CHAPTER I: Youth Years (Amityville, New York - Coney Island)
Born on Long Island, I remember visiting Coney Island as one of the few times my family did something together. I remember eating hot dogs and riding the Ferris wheel vividly.
(Spokane, Washington - Puget Sound)
Living on an Air Force base with my spouse-abusing alcoholic father was a bit traumatic, and when I had a chance to get away from the base, I jumped at it. A four-hour trip to the Seattle Worlds Fair and the surrounding Puget Sound beach in 1962 was the highlight of my alone time growing up.
(Biloxi, Mississippi - Gulf of Mexico)
In 1964, my Father and Mother divorced after several years of incompatibility.
In the short time I lived there, I would find a fishing rod and go out on my bicycle for 4 miles to throw a line into the Gulf of Mexico. I don’t remember catching anything, but the alone time was precious.
CHAPTER II: Teen Years (Sunset Beach, Hawaii - Pacific Ocean)
After moving to Hawaii with my father, I began finding my artistic voice, initially creating rock songs (to be like Hendrix) with my guitar while sitting on Sunset Beach in Haleiwa. This isolation truly evolved into music being my principal means of expression.
(Cam Ran Bay, Vietnam - Black China Sea)
As a combat soldier in Vietnam, I took 30 days off from fighting to form a musical group and play for wounded soldiers in hospitals and for those who were isolated at firebases on the front lines. A particular memory from these performances was the juxtaposition of those in the hospital beds at Cam Ran Bay suffering from the trauma of combat and the beautiful blue waves of the South China Sea just outside their windows. I realized that sometimes, what seems beautiful could be a facade to the realities of life.
I remember watching out the window of the plane on my DEROS to home, and that sea disappeared into the distance. I was finally flying home to what I later realized was a new and different reality than I expected. I now look at who we are as a society and the world around us through a juxtaposition prism I remember from that moment in Cam Ran Bay, Vietnam, in 1970.

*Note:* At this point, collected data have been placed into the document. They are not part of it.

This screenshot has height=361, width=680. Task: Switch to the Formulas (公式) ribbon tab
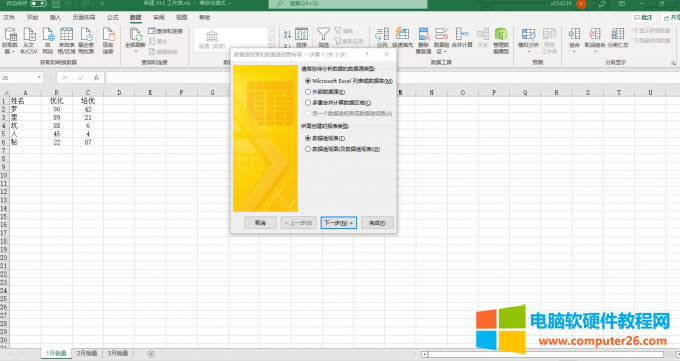click(113, 17)
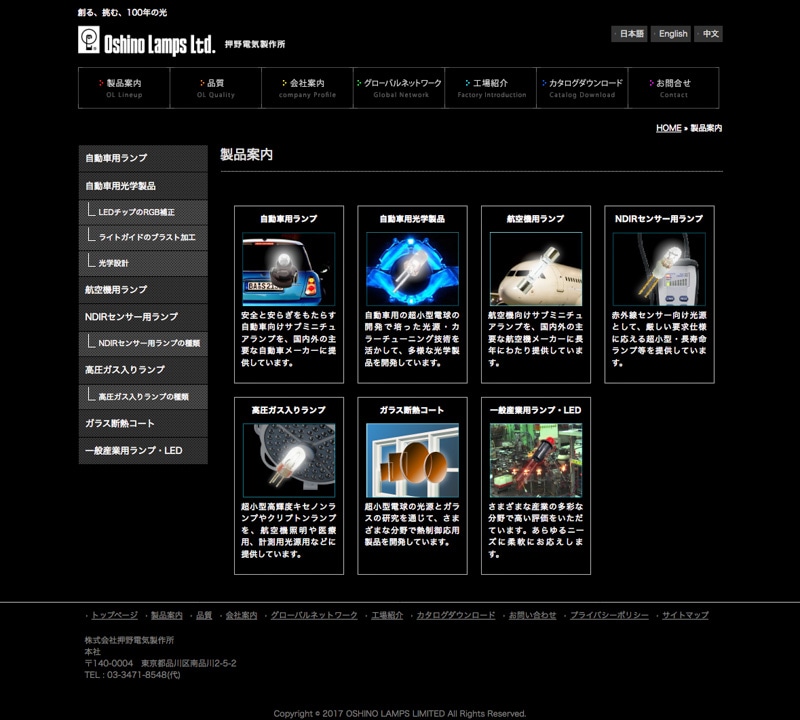Select the airplane lamp product image
Viewport: 800px width, 720px height.
pos(535,269)
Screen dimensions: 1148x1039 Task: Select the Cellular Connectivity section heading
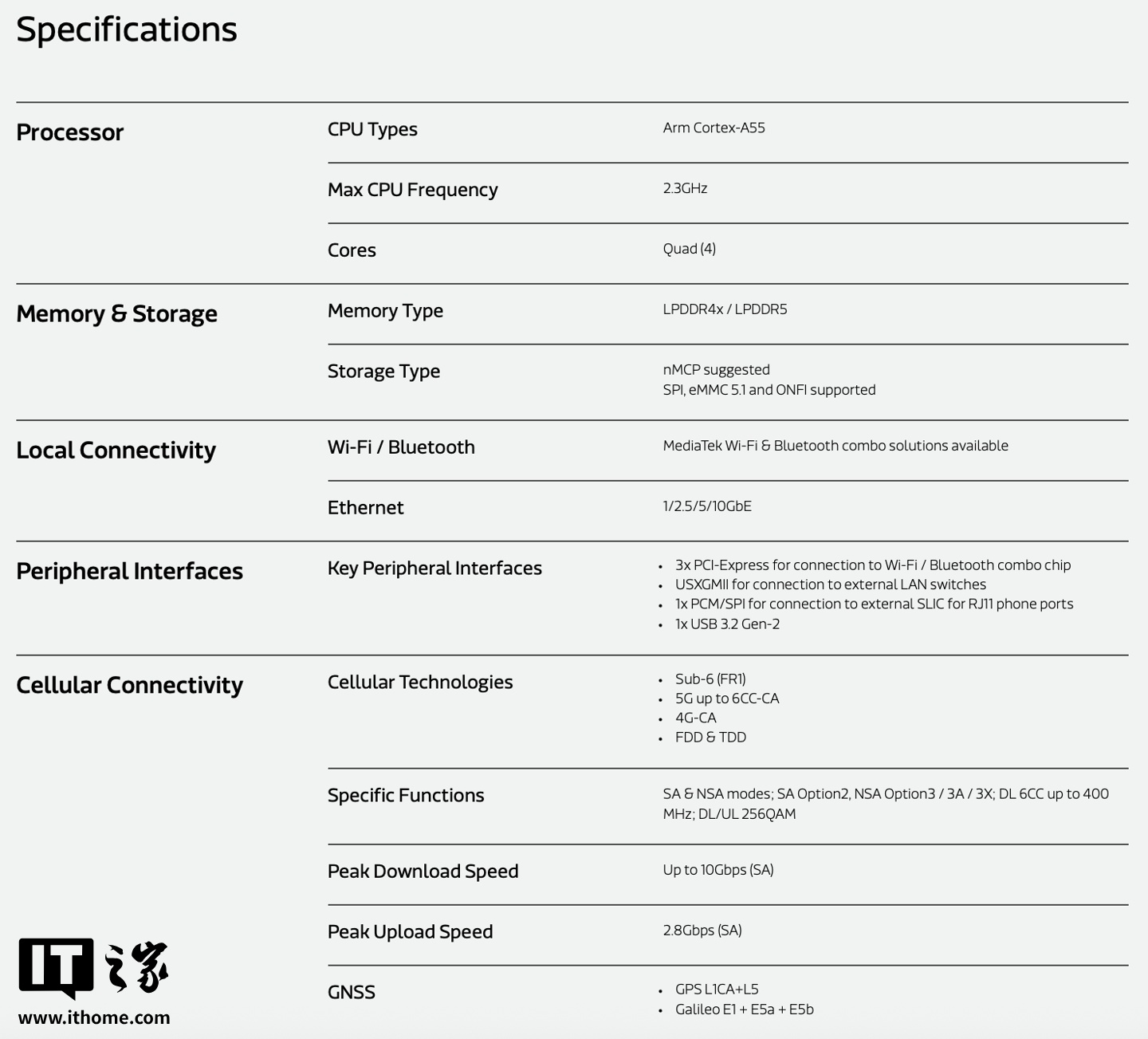pyautogui.click(x=129, y=686)
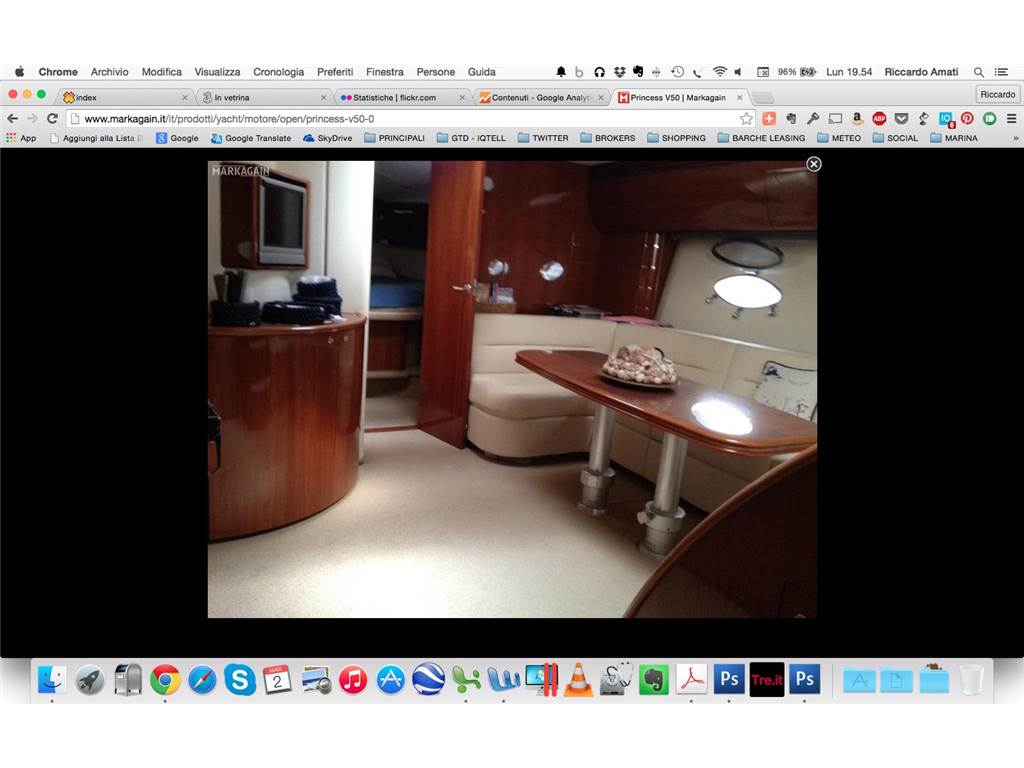This screenshot has height=768, width=1024.
Task: Go back to previous page
Action: point(12,119)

CHAPTER III. ADULT YEARS A Veterans’ Lament (Chicago, Illinois - Lake Michigan)
On September 11th, 2001, I was in Vietnam for a performance of my Symphony For The Sons of Nam by the Ho Chi Minh Symphony Orchestra. While waiting in a Saigon Hotel, the TV displayed the destruction of the World Trade Centers. I immediately called home and made plans to return to Carol and Becky.
Once back in Chicago, I took a stroll along the Lake, as water has always soothed my soul, and contemplated where we were heading as a country.
In 2003, we began a new aggressive conflict that sent our young men and women into battle. As with Vietnam, those young souls fortunate to return home had wounds and trauma that we can never truly comprehend.
As a veteran, I have an unbreakable bond with all those who served. We have all contributed to the life that we live today.
I am deeply sad for my fellow veterans who did not return from the battlefield. I wrote this last chapter in memoriam as I looked out at Lake Michigan and realized how lucky I was to have returned from war while so many of my brothers and sisters-in-arms made the ultimate sacrifice.
I truly mourn those lives lost in service to our way of life.